**Work to complete:** Reproduce the following material verbatim, line for line, with nothing altered or omitted.

---*---

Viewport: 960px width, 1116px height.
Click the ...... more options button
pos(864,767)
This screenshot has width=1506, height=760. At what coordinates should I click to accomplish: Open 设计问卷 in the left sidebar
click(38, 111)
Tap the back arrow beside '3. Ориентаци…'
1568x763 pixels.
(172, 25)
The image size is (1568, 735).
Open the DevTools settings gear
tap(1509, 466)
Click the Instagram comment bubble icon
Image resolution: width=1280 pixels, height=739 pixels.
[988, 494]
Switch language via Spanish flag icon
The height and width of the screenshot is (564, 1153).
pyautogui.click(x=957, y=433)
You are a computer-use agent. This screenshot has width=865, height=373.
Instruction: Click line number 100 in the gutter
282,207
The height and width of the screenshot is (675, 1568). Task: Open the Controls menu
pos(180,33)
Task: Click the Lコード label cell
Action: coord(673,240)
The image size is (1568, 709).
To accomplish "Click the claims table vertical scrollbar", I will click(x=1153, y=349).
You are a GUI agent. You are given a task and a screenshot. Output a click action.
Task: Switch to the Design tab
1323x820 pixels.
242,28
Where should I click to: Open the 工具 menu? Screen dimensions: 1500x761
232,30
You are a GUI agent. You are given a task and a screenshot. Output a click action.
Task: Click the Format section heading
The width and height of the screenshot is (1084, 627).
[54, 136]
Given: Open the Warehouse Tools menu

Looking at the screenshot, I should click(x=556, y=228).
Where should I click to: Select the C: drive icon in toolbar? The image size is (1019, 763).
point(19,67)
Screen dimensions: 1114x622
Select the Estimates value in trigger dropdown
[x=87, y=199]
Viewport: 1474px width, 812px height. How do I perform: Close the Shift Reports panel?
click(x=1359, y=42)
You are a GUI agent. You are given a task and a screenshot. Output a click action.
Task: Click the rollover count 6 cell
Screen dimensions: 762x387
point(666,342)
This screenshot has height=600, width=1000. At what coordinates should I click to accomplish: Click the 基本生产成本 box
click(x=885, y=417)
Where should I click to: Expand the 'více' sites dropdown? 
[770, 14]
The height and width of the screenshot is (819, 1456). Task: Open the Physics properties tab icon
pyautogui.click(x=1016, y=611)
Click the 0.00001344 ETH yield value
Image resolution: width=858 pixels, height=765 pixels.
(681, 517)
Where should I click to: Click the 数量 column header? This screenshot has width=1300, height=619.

---*---

**Solution:**
Viewport: 960px width, 1116px height.
Click the ...... more options button
pos(864,767)
This screenshot has width=1506, height=760. At what coordinates should I click to accomplish: Open 设计问卷 in the left sidebar
click(38, 111)
Tap the back arrow beside '3. Ориентаци…'
1568x763 pixels.
(172, 25)
The image size is (1568, 735).
Open the DevTools settings gear
tap(1509, 466)
Click the Instagram comment bubble icon
Image resolution: width=1280 pixels, height=739 pixels.
[988, 494]
Switch language via Spanish flag icon
The height and width of the screenshot is (564, 1153).
pyautogui.click(x=957, y=433)
You are a computer-use agent. This screenshot has width=865, height=373.
Instruction: Click line number 100 in the gutter
282,207
The height and width of the screenshot is (675, 1568). Task: Open the Controls menu
pos(180,33)
Task: Click the Lコード label cell
Action: coord(673,240)
The image size is (1568, 709).
To accomplish "Click the claims table vertical scrollbar", I will click(x=1153, y=349).
You are a GUI agent. You are given a task and a screenshot. Output a click action.
Task: Switch to the Design tab
1323x820 pixels.
242,28
Where should I click to: Open the 工具 menu? Screen dimensions: 1500x761
232,30
You are a GUI agent. You are given a task and a screenshot. Output a click action.
Task: Click the Format section heading
The width and height of the screenshot is (1084, 627).
[54, 136]
Given: Open the Warehouse Tools menu

Looking at the screenshot, I should click(x=556, y=228).
Where should I click to: Select the C: drive icon in toolbar? The image size is (1019, 763).
point(19,67)
Screen dimensions: 1114x622
Select the Estimates value in trigger dropdown
[x=87, y=199]
Viewport: 1474px width, 812px height. How do I perform: Close the Shift Reports panel?
click(x=1359, y=42)
You are a GUI agent. You are given a task and a screenshot. Output a click action.
Task: Click the rollover count 6 cell
Screen dimensions: 762x387
point(666,342)
This screenshot has height=600, width=1000. At what coordinates should I click to accomplish: Click the 基本生产成本 box
click(x=885, y=417)
Where should I click to: Expand the 'více' sites dropdown? 
[770, 14]
The height and width of the screenshot is (819, 1456). Task: Open the Physics properties tab icon
pyautogui.click(x=1016, y=611)
Click the 0.00001344 ETH yield value
Image resolution: width=858 pixels, height=765 pixels.
(681, 517)
Where should I click to: Click the 数量 column header? This screenshot has width=1300, height=619.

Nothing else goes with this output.